Fourth, how will the dynamics of performance measurement and management shape unwinding outcomes? The CAA and other federal directives require states to report performance data related to the unwinding through a combination of new and prior indicators. These indicators include basic data on renewals and disenrollments, especially coverage loss for procedural reasons. They also include indicators related to such factors as call center performance (e.g., wait times, call abandonments) and the transition of enrollees to coverage on the ACA’s insurance exchanges. Federal officials and Medicaid advocates hope that these indicators will motivate states to adopt more enrollee-friendly renewal processes. They envision the indicators as vehicles for administrative learning — as feedback facilitating adaptation where a state’s performance lags. They see these data as a catalyst for federal intervention and possible penalties should a state fail appreciably to measure up.
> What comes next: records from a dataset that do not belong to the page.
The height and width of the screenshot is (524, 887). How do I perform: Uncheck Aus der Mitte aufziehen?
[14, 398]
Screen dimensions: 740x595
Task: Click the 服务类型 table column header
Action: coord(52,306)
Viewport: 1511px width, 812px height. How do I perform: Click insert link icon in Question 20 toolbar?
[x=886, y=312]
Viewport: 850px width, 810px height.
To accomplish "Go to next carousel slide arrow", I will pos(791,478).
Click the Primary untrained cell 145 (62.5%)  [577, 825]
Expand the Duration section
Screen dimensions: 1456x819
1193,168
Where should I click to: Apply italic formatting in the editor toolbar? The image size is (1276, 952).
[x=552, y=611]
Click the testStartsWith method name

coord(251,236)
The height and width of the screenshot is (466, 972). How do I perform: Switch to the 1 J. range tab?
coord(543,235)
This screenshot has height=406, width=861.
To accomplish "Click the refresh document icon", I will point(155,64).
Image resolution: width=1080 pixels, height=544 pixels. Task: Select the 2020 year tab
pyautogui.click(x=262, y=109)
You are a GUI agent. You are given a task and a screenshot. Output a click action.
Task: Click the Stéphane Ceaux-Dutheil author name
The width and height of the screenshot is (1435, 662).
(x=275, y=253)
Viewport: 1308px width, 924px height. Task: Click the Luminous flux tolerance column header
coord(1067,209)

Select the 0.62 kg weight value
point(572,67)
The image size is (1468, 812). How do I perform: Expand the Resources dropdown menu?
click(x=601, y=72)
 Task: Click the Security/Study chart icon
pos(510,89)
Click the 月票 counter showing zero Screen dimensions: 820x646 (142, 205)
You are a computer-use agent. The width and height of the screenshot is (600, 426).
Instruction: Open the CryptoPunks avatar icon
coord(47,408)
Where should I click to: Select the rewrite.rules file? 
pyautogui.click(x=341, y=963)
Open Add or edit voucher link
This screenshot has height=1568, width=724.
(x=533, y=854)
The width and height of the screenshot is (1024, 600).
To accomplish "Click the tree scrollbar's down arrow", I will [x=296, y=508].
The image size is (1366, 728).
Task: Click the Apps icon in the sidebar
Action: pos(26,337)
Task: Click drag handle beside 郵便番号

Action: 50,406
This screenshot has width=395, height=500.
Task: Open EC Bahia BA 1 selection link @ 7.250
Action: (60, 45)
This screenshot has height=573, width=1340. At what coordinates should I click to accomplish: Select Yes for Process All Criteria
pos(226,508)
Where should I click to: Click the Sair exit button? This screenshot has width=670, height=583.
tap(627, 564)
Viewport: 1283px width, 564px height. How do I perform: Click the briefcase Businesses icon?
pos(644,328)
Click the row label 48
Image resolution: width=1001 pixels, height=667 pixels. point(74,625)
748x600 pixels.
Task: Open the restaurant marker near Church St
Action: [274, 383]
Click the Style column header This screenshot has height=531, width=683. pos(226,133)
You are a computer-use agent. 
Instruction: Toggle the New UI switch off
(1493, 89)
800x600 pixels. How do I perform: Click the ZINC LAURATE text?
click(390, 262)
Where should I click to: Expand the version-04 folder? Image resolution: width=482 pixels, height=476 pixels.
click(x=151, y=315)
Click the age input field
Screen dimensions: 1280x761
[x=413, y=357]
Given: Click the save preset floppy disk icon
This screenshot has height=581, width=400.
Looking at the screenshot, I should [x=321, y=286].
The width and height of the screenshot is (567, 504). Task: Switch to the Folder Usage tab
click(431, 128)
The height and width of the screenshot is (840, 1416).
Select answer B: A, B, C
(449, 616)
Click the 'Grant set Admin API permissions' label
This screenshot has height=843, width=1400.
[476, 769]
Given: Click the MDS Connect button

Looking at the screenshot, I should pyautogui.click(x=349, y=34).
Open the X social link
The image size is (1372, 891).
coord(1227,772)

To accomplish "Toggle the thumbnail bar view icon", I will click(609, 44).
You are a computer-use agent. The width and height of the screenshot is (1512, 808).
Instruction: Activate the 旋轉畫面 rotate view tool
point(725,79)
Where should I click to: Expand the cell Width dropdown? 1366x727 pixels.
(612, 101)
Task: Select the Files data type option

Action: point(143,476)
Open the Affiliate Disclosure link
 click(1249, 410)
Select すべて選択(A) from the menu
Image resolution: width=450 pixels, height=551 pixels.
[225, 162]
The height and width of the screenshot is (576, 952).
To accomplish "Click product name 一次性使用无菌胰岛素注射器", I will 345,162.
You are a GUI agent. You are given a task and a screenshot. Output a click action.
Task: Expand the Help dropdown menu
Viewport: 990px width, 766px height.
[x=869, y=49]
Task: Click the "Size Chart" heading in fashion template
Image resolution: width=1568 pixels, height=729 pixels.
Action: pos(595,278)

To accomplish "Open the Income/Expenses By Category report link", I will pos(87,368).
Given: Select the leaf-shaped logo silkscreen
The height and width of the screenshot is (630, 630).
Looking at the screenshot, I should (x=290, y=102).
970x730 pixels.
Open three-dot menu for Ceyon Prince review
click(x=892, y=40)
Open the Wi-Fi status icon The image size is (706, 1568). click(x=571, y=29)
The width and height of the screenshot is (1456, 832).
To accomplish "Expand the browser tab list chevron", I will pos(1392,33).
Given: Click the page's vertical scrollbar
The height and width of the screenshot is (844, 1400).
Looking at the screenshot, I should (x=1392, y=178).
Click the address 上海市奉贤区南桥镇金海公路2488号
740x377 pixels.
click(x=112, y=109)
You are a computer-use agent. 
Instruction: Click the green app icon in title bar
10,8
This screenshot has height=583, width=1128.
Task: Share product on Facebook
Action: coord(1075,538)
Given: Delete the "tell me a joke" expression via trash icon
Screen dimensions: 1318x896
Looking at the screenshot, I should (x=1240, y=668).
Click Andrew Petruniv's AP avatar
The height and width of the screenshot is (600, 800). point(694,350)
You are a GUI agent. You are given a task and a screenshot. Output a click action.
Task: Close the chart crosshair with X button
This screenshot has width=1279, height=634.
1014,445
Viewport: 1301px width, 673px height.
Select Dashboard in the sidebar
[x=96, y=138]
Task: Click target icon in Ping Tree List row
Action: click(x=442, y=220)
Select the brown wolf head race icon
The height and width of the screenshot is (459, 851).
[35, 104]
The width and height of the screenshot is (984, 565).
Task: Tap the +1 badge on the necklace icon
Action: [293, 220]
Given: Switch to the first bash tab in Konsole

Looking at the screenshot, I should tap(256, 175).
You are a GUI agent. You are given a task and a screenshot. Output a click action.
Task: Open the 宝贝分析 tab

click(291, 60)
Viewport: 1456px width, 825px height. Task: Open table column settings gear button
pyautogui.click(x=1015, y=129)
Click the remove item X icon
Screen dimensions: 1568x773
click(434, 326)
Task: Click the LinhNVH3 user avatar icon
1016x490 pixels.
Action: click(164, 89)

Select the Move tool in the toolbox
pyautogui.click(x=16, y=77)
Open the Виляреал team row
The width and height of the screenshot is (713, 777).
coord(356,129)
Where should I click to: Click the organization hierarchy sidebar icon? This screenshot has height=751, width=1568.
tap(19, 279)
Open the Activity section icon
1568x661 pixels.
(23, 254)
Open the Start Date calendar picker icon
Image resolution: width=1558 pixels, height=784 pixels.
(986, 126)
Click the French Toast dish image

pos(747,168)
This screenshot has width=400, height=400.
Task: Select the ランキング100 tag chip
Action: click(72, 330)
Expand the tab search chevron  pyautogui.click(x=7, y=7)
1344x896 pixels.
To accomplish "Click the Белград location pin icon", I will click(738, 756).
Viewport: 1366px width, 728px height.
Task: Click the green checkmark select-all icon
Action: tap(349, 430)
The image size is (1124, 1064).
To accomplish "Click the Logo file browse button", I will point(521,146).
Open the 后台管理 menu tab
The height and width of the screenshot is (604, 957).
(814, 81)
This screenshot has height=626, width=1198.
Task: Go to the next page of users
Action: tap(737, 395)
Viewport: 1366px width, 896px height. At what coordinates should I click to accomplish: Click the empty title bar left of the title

Whether the dynamics of performance management will in fact have these sanguine unwinding implications remains to be seen. Consider, for instance, issues of timeliness and transparency. Members of the Black, Hispanic, and Asian Pacific American congressional caucuses have expressed alarm that procedural disenrollments during the unwinding will disproportionately affect people of color. Acting on this concern, 63 members of these congressional caucuses sent a letter to the Secretary of Health and Human Services in March urging the department to publicly report performance data by state monthly. Given the demands of collecting, cleaning, and assembling pertinent state data, however, the Centers for Medicare and Medicaid Services has indicated that it will not be able to release information on performance indicators until July at the earliest — three months after the initial round of redeterminations. Federal administrators acknowledge that this time lag will impede prompt action on their part to ameliorate state performance problems. State Medicaid programs also have the option to post performance data on their websites. As of December 2022, 23 states affirmed that they intended to do so with the remainder uncertain about taking this step.

As we monitor the four factors identified here, the unwinding will offer great opportunity for policy learning. Research on state variation can illuminate the degree to which the commitments of state policymakers and various administrative factors contribute to lower rates of procedural and erroneous disenrollments, as well as smoother transitions to alternative health insurance for those losing Medicaid coverage.


[1] Data reported by the Centers for Medicare and Medicaid Services.

[2] Alice Burns, Elizabeth Williams. Bradley Corallo, and Robin Rudowitz, How Many People Might Lose Coverage When States Unwind Continuous Enrollment? Washington, DC: Kaiser Family Foundation, April 2023.

[3] The Kaiser survey data here and cited subsequently come from Tricia Brooks, Alexa Gardner, Peyton Yee, Jennifer Tolbert, Bradley Corallo, Sophia Moreno, and Meghana Ammula, Medicaid and CHIP Eligibility, Enrollment, and Renewal Policies as States Prepare for the Unwinding of the Pandemic-Era Continuous Enrollment Provision. Washington, DC: Kaiser Family Foundation, March 2023.